Such is the case here. If Plaintiff's allegations are proven true, they show that Defendants Cunningham and Pristash acted inappropriately. Their alleged conduct not only falls short of their duty to uphold the Constitution (as will be discussed below), but on a more basic level evinces callousness and disrespect for a member of the public. Still, it does not rise to the level of "extreme and outrageous" conduct "beyond all possible bounds of decency." Like the allegations in Hines, Plaintiff's allegations present a picture of bad behavior, unconstitutional policing and poor judgment, not extreme and outrageous conduct. This claim will be dismissed for failure to sufficiently allege facts supporting the second element.

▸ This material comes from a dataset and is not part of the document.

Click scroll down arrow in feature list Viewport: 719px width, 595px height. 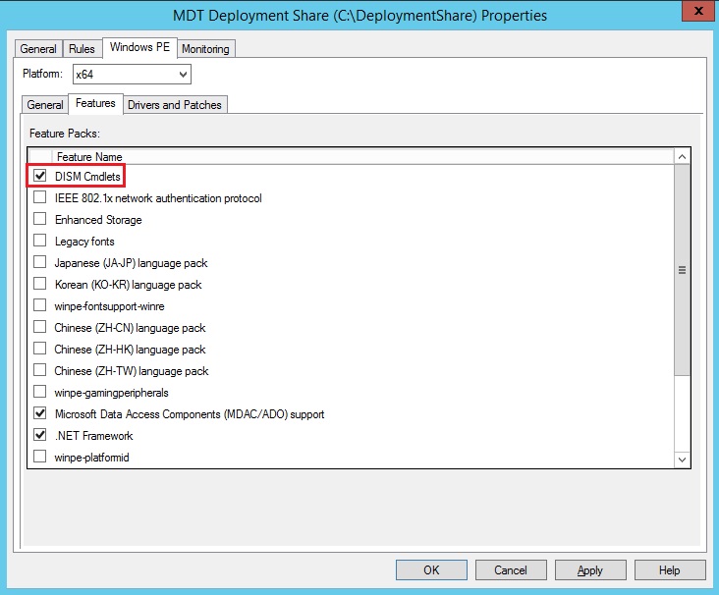click(x=683, y=459)
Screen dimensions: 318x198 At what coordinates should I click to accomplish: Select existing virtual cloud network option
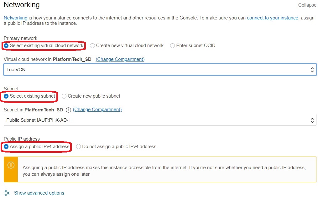[x=6, y=45]
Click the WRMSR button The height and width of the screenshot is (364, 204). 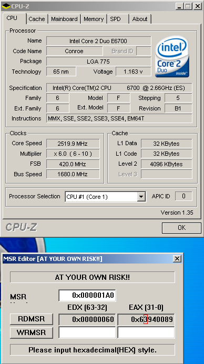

2. Federal law claims against Defendants Cunningham and Pristash

Plaintiff has brought two claims against Defendants Cunningham and Pristash under 42 U.S.C § 1983: unlawful search and seizure in violation of her Fourth Amendment rights, and excessive force in violation of her Fourth Amendment rights. Defendants Cunningham and Pristash have answered the second claim, and therefore the Court will only address the viability of Plaintiff's unlawful search and seizure claim. The Officer Defendants contend that Defendants Cunningham and Pristash are entitled to qualified immunity on this claim and therefore it should be dismissed. They are incorrect.

"Officials are not liable for bad guesses in gray areas; they are liable for transgressing bright lines." Maciariello v. Sumner, 973 F.2d 295, 298 (4th Cir. 1992). Thus, "[q]ualified immunity protects government officials from civil damages in a § 1983 action 'insofar as their conduct does not violate clearly established statutory or constitutional rights of which a reasonable person would have known.'" Edwards v. City of Goldsboro, 178 F.3d 231, 250 (4th Cir. 1999) (quoting Harlow v. Fitzgerald, 457 U.S. 800, 818 (1982)). Determining whether Defendants are entitled to qualified immunity requires a two-pronged inquiry: "First, the Plaintiff must show the violation of a constitutional right. Second, the court must decide whether the right at issue was clearly established at the time of [the] alleged misconduct." Artiga Carrero v. Farrelly, 270 F. Supp. 3d 851, 866-67 (D. Md. 2017) (internal citations and quotation marks omitted). The Court "has discretion to determine 'which of the two prongs of the qualified immunity analysis should be addressed first in light of the circumstances in the particular case at hand.'" Id. (quoting Pearson v. Callahan, 555 U.S. 223, 236 (2009)). The Court will now turn to the specific alleged constitutional violations, beginning with the initial traffic stop and search of Plaintiff's vehicle.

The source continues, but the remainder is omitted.